Regardless of how much you expect to rely on your monthly checks in retirement, it never hurts to take steps to boost your benefit amount.
While there are many ways to earn larger checks (such as working longer or increasing your income) and keep more of them, these three options are often overlooked. By taking advantage of any of these strategies, you could get more than you think from Social Security.
1. Move to a different state
While your Social Security benefits are subject to taxes, each state has its own laws and regulations surrounding Social Security tax.
Some states have no income tax at all, while other states exclude Social Security benefits from income taxes. In total, there are 37 states that don’t tax Social Security benefits. The only 13 states that do tax benefits are Colorado, Connecticut, Kansas, Minnesota, Missouri, Montana, Nebraska, New Mexico, North Dakota, Rhode Island, Utah, Vermont, and West Virginia.
If you currently live in one of those states, you could keep more of your benefits by moving. That said, it’s important to consider all the costs of moving to a different state before you pack your bags.
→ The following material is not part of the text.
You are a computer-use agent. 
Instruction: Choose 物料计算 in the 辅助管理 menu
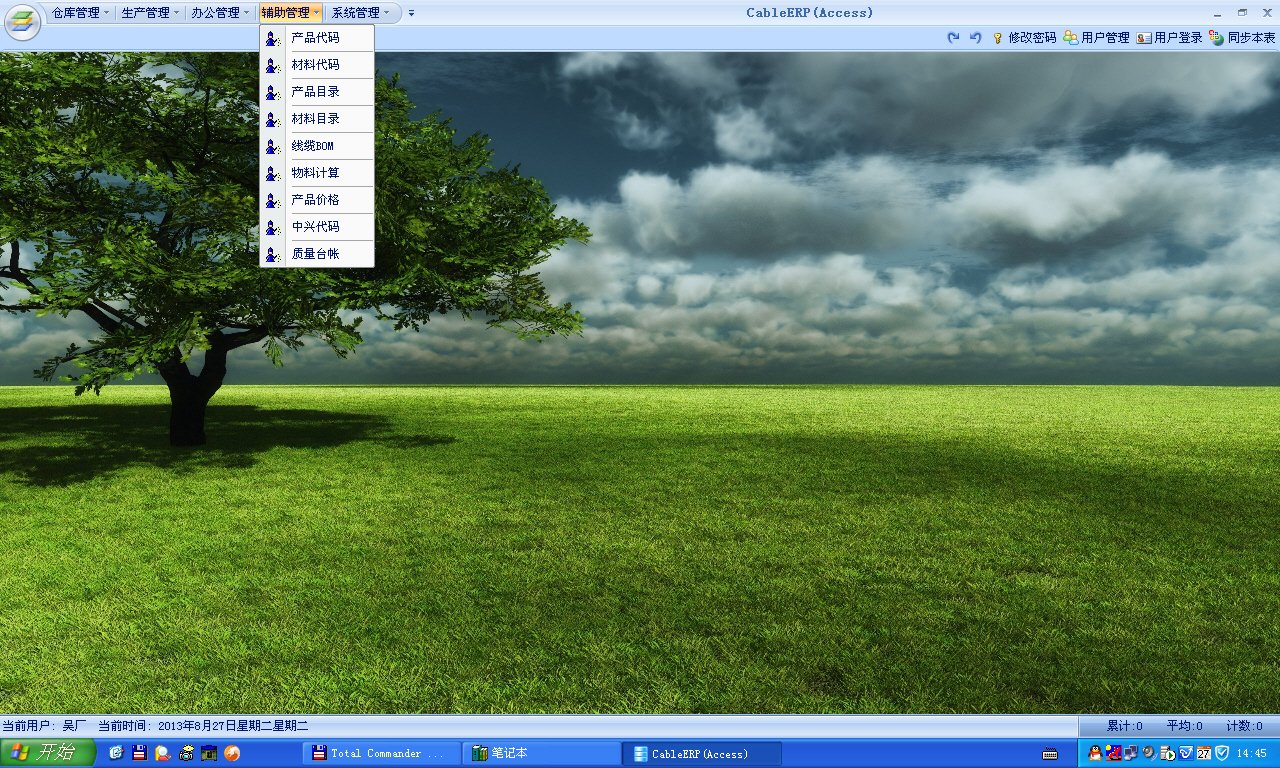click(315, 173)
While you might end up with larger Social Security checks, you could also face other expenses such as a higher cost of living, higher property taxes, or higher sales taxes.
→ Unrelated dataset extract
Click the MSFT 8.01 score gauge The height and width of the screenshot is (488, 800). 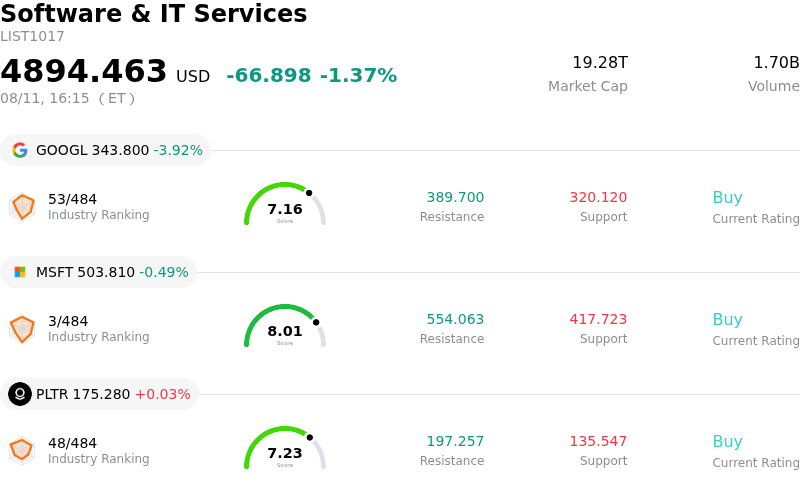point(285,326)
2. Contribute to a Roth IRA
Regardless of where you live in retirement, your Social Security benefits are still subject to federal taxes. But you can reduce or potentially even eliminate these taxes by keeping more of your retirement savings in a Roth IRA.
How much of your benefits will be subject to federal taxes depends on your combined income, which is half of your annual Social Security benefit plus all other sources of income, such as retirement account withdrawals. If your combined income is higher than $25,000 per year (or $32,000 per year for married couples filing jointly), you’ll owe federal taxes on at least a portion of your benefits.
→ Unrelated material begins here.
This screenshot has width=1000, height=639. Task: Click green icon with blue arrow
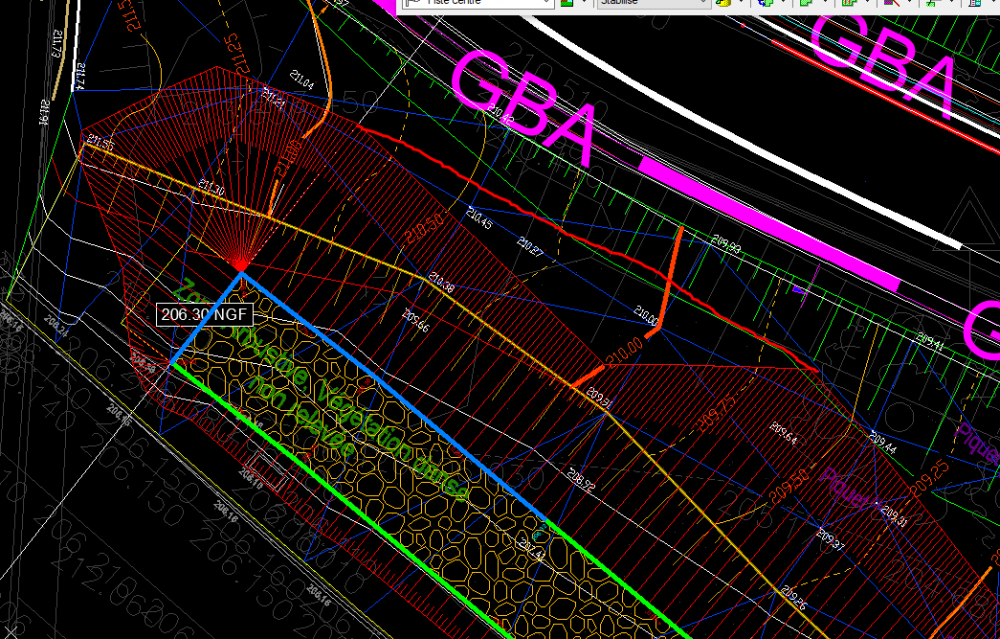[765, 3]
Roth IRA withdrawals do not count toward your combined income, however. The more of your savings that are in a Roth IRA, the more you can reduce your combined income — and potentially avoid paying federal taxes on your benefits altogether.
3. Take advantage of other types of benefits
Most workers are entitled to retirement benefits, but depending on your situation, you could be eligible to collect spousal, divorce, or survivors benefits as well.
Spousal benefits are available to those who are married to someone eligible for Social Security benefits. The most you can collect is 50% of the amount your spouse is entitled to at full retirement age. If you can receive more than that based on your own work record, you don’t qualify for spousal benefits.
Divorce benefits are similar, except you cannot currently be married, and your previous marriage must have lasted for at least 10 years. If your ex-spouse has remarried, that will not affect how much you can receive in divorce benefits.
If a family member passes away, you could also be entitled to survivors benefits. These benefits are generally available to widows and widowers, but sometimes parents, children, ex-spouses, and other family members are also eligible. How much you can receive will depend on many factors, so it’s best to contact the Social Security Administration to see if you qualify for survivors benefits.
Social Security benefits can make a significant impact on your quality of life in retirement, so it’s smart to make the most of them. With a little creativity, you can boost your benefits and enjoy your senior years more comfortably.